Ich stürze also nach draußen, um Stroh zu sammeln. In Windeseile staple ich die Ballen auf eine Schubkarre und will damit los. Aber natürlich habe ich den Wagen in der Hast viel zu sehr überladen, und er kippt mir mit einem lauten Krach zu Boden. Erneut staple ich das Stroh auf die Schubkarre, diesmal aber nur die halbe Menge, und rase damit in Richtung Stall. Dort lade ich alles ab, um dann die andere Hälfte zu holen. Ich schwitze und fühle mich, als wäre ich selbst in den Wehen.

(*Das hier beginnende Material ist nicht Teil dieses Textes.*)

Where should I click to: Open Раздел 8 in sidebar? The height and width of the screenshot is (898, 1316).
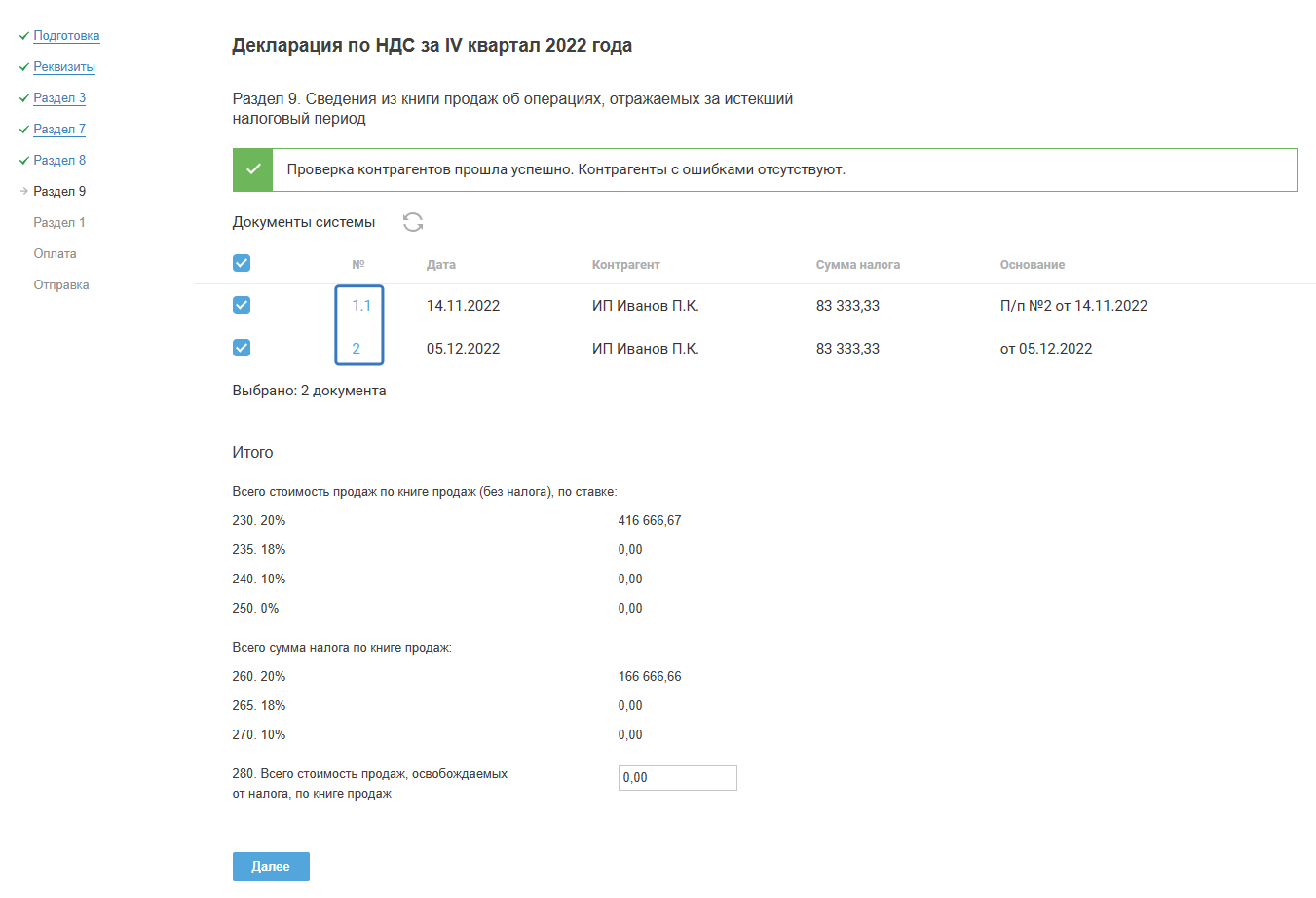pos(59,161)
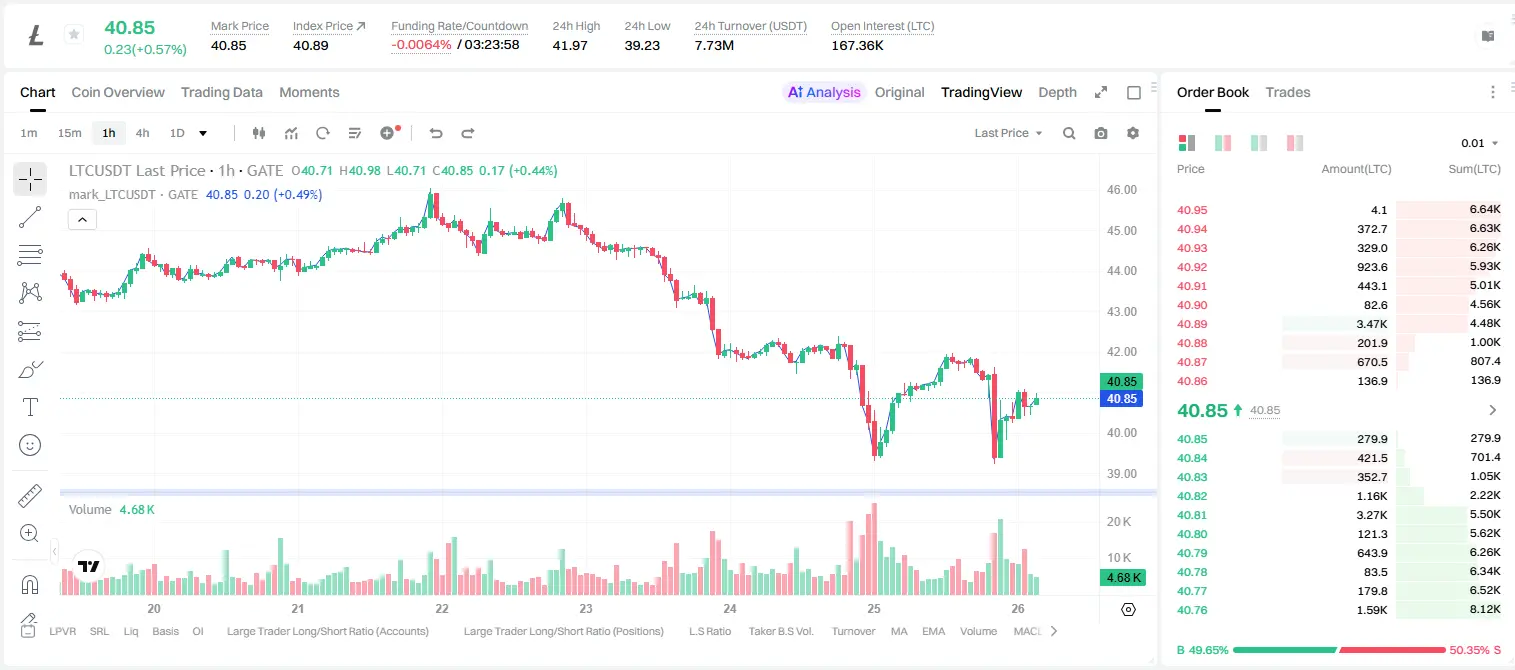The height and width of the screenshot is (670, 1515).
Task: Switch to the Trades tab
Action: [x=1287, y=92]
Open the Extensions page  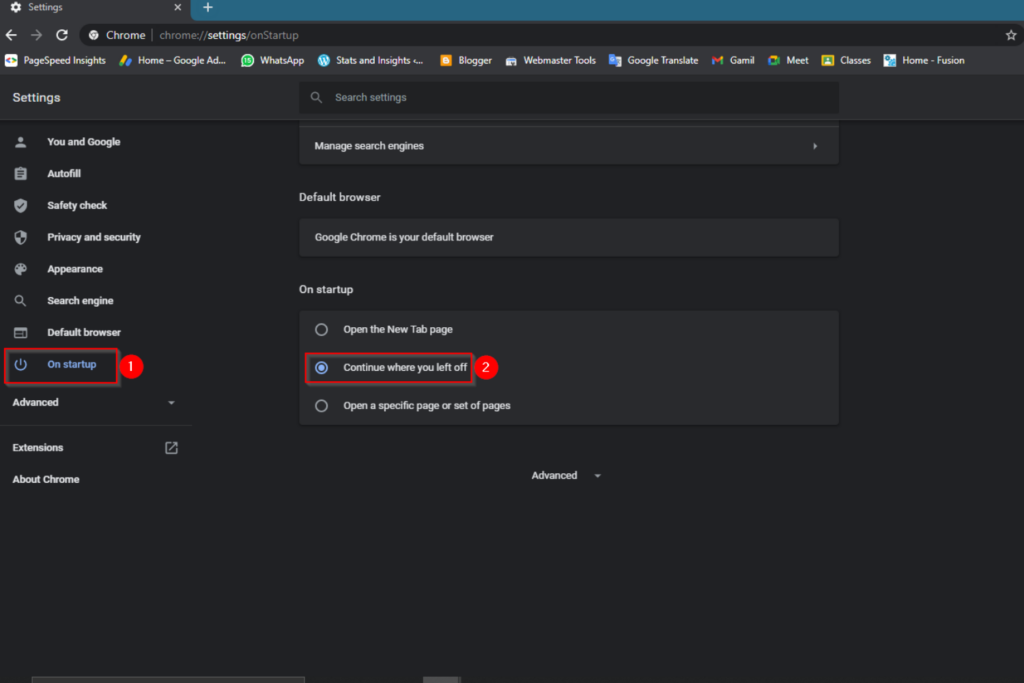[x=37, y=447]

»Hast du Dr. Nachtnebel angerufen?«, frage ich keuchend, während ich mit einer großen Mistgabel den Stall in einen Monster-Airbag verwandele. Das Kleine soll fallen, als sei es im siebten Himmel. Schön kuschlig, weich und sanft. Die große kalte brutale Welt lernt es noch früh genug kennen.

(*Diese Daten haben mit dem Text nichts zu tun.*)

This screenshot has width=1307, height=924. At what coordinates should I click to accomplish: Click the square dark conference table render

»Logen! Eben als de draußen warst. Er meint, wir schaffen ditt schon alleene. Er hat nämlisch jrade ’ne wichtije OP.«
»Ach, echt?« Ungläubig halte ich kurz inne, um Luft zu holen und mir den Schweiß von der Stirn zu wischen. Normalerweise lässt Dr. Nachtnebel für unseren Zoo sofort alles stehen und liegen. Muss ein sehr wichtiger Termin sein, der ihn davon abhält. »Aber wenn das Kleine da ist, sollen wir uns doch melden oder etwa nicht?«
»Hatta jetz nich jesagt, aber ditt machen wa natürlich. Watt meinste, wie lange ditt hier noch dauern wird, bis dett Kleene jeschlüpft is?« Stefan blickt fragend auf seine Armbanduhr und dann etwas vorwurfsvoll zu Lucinda, als könne er dadurch den Geburtsvorgang beschleunigen.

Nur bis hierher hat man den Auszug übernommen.